[Source material — start]

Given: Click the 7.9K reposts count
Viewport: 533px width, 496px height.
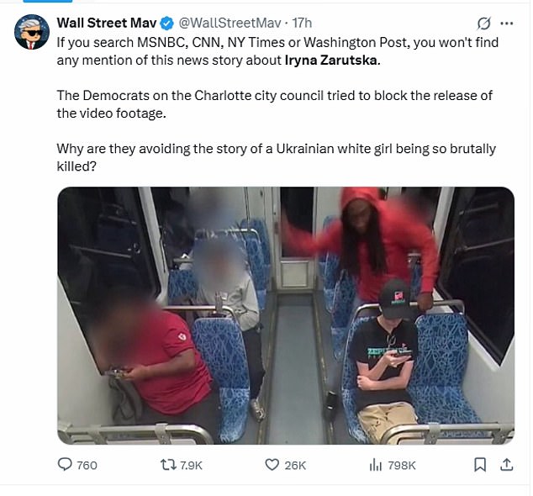Looking at the screenshot, I should [x=191, y=465].
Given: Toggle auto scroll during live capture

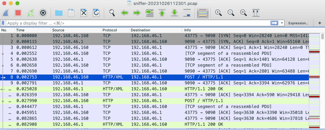Looking at the screenshot, I should (187, 13).
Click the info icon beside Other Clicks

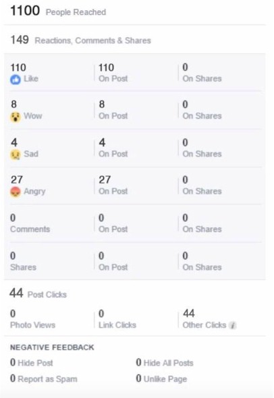(232, 325)
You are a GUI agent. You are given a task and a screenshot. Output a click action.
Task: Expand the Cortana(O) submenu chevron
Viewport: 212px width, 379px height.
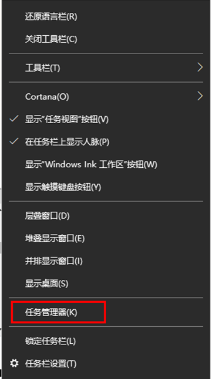[200, 96]
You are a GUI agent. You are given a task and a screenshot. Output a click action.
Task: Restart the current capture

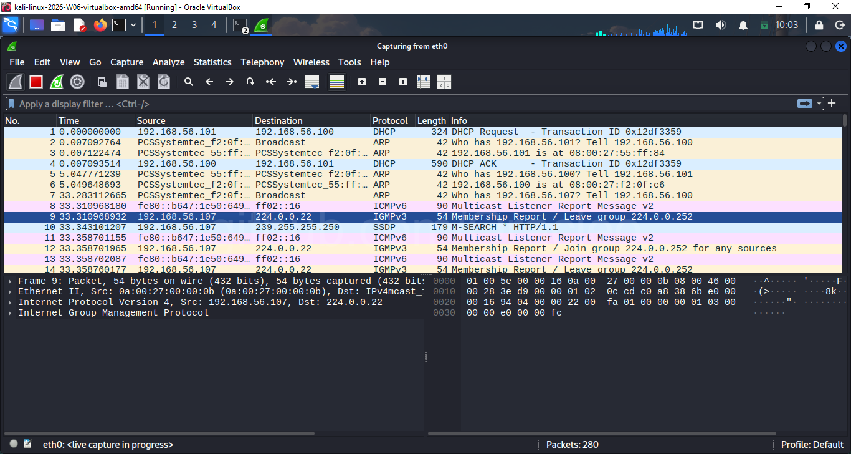(56, 82)
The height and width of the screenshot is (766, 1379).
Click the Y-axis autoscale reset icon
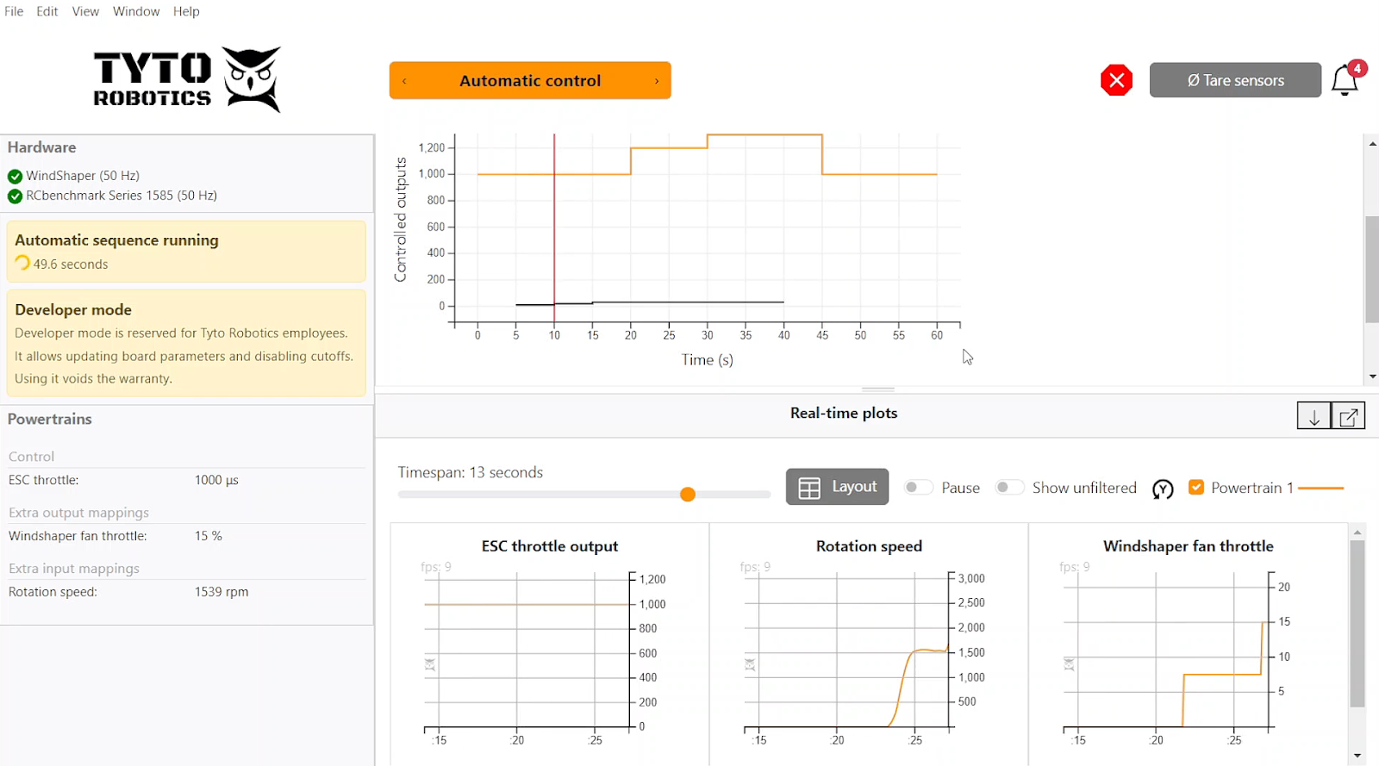click(1163, 489)
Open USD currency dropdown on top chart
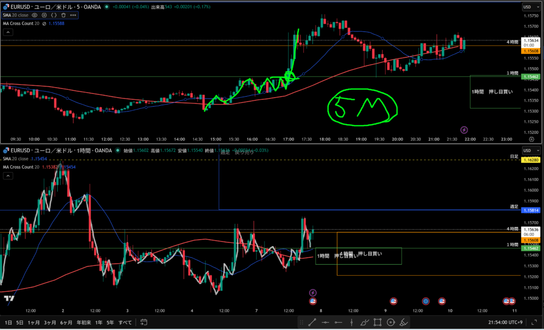This screenshot has width=544, height=330. coord(529,7)
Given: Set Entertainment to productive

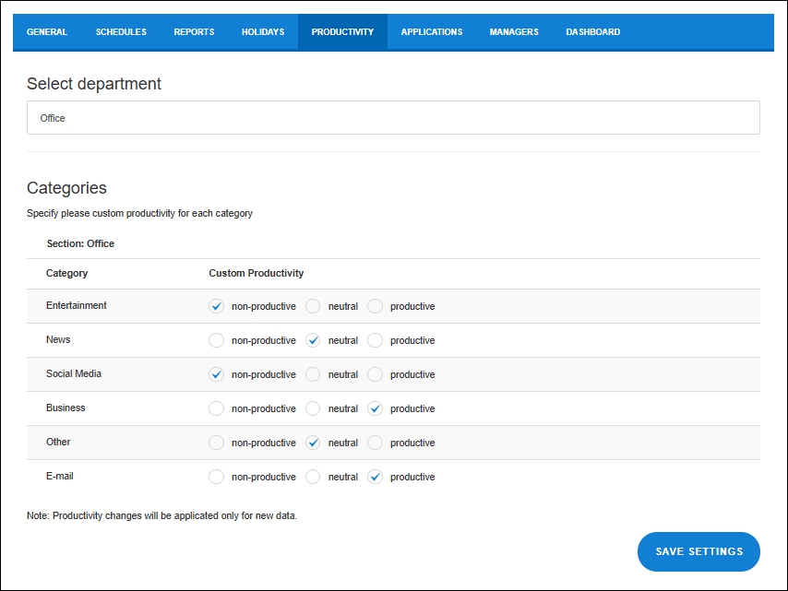Looking at the screenshot, I should (375, 306).
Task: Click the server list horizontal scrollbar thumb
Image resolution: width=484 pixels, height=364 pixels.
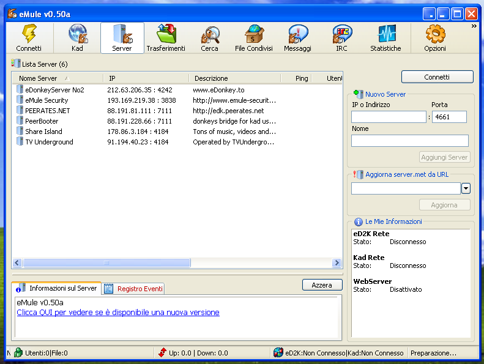Action: coord(106,263)
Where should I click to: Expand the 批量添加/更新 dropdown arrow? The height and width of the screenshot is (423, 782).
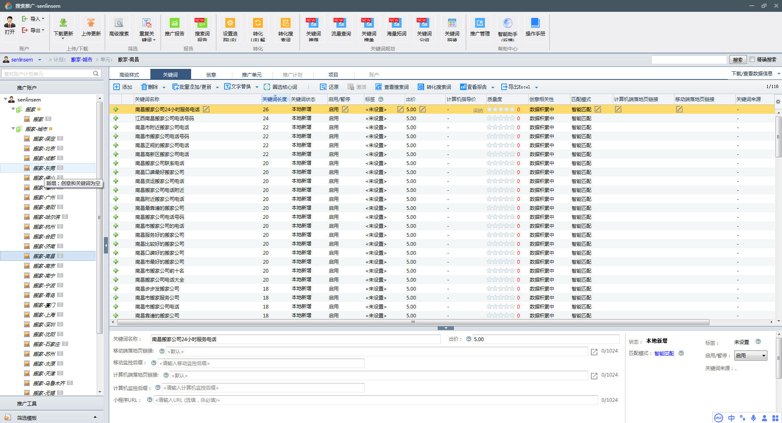[x=217, y=87]
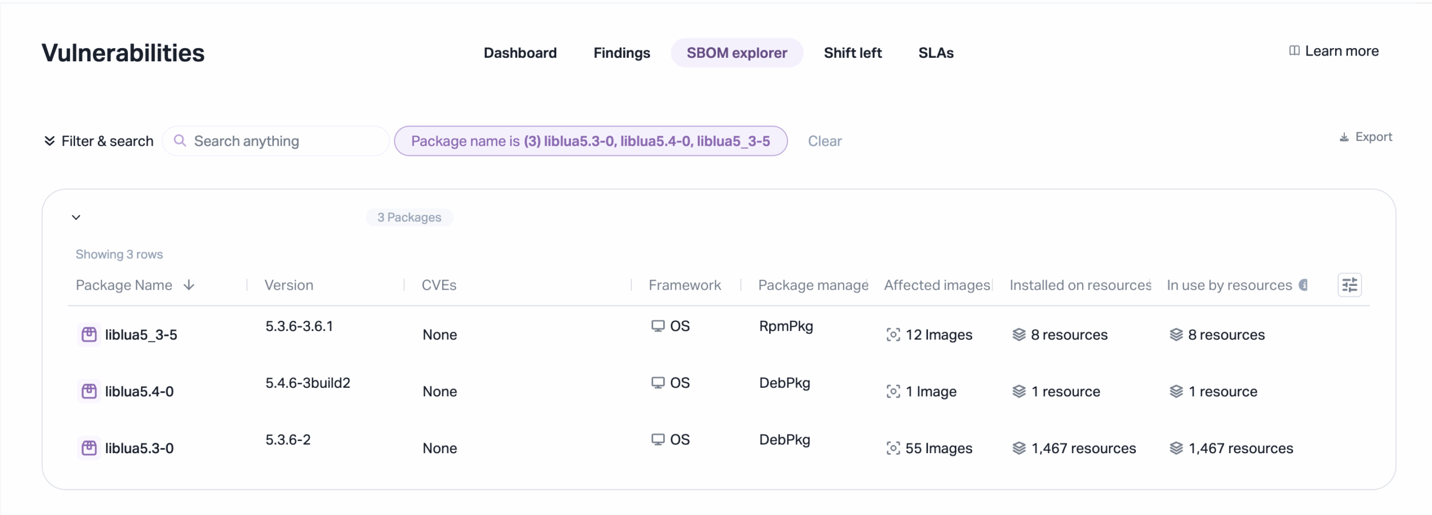Go to the SLAs tab
This screenshot has height=515, width=1432.
(x=936, y=53)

[Source material — finish]

• **About this task**:
Write each line exactly as it appears, from the line that holds "Task: Click the" through the closing line of the data above, and leave every picture out.

• **The completed task**:
Task: Click the server list horizontal scrollbar thumb
Image resolution: width=484 pixels, height=364 pixels.
Action: coord(106,263)
Where should I click to: Expand the 批量添加/更新 dropdown arrow? The height and width of the screenshot is (423, 782).
[x=217, y=87]
Go to the SLAs tab
This screenshot has height=515, width=1432.
(x=936, y=53)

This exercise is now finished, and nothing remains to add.